The movement is constructed in brass and is good quality. This is a time and strike design that is designed to run eight days on a full wind. It is key wound and is powered by weights. The strike train operates a rack and snail design that was the common set up for New England clocks of this period. The brass faced pendulum bob is supported by a steel rod that hangs from the back of the movement.
This clock stands approximately 94 inches tall to the top of the center finial and was made circa 1815.
About Joshua Wilder of Hingham, Massachusetts
Joshua Wilder was born on December 2nd, 1786 in Hingham, Massachusetts. He was trained in the art of clockmaking by John Bailey Jr. of Hanover, MA. Wilder completed this apprenticeship some time around 1807. It appears he stayed in Hanover for a brief period of time before moving back to Hingham to established his home and business located on Main Street in the South Parish. Here, he was the first clockmaker to settle in this prosperous town and found a ready market for tall case clocks, dwarf clocks, wall timepieces, the Massachusetts shelf form and mirror clocks. Wider becomes one of America’s most prolific Makers of the dwarf clock form.

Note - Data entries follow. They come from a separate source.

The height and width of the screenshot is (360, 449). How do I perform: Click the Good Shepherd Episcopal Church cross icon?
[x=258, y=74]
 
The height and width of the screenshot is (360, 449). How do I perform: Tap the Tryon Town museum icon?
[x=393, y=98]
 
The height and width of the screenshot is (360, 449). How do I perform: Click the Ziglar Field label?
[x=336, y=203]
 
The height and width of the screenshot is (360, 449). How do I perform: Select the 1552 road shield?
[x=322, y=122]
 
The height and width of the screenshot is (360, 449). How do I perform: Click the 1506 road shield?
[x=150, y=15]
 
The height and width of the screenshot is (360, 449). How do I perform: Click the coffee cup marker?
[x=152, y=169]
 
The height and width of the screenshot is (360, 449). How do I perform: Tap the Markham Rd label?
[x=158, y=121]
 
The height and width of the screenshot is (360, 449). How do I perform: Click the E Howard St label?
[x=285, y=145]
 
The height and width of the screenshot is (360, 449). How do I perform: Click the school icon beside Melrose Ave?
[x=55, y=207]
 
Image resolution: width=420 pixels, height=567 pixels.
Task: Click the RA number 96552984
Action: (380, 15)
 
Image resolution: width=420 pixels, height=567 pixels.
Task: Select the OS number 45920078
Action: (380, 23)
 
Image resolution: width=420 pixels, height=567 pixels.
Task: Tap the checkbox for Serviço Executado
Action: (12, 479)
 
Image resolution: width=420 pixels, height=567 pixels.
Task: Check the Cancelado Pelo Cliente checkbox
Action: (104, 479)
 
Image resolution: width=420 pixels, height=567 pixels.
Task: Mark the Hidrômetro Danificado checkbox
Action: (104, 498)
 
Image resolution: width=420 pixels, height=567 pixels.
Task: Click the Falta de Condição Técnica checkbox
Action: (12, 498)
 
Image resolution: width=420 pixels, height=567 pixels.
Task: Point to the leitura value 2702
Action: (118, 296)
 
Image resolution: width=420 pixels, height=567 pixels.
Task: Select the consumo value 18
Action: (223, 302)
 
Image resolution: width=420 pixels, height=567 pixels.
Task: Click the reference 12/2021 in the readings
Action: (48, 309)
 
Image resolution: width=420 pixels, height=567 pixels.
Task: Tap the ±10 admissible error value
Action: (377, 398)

Wilder also becomes very active in the local religious Society of Friends and became known as the “Old Quaker Joshua Wilder.” He was also involved with the Temperance Society and Peace Society of Hingham. Wilder’s business eventually evolves into a retailer of common goods. Wilder is said to have trained several Clockmakers that includes his son Ezra Wilder, Reuben Tower, Allen Kelley and Phillip Bennet. About 1840, it is said that his son Eza joined him in business. Joshua dies on October 4, 1860 in the town of Scituate.
A fair number of clocks made by this maker have been found. Many of which are the dwarf form but also include in much smaller numbers tall case clocks, timepieces, shelf clocks and mirror clocks. Currently, the Hingham Library is displaying a tall case clock made by him.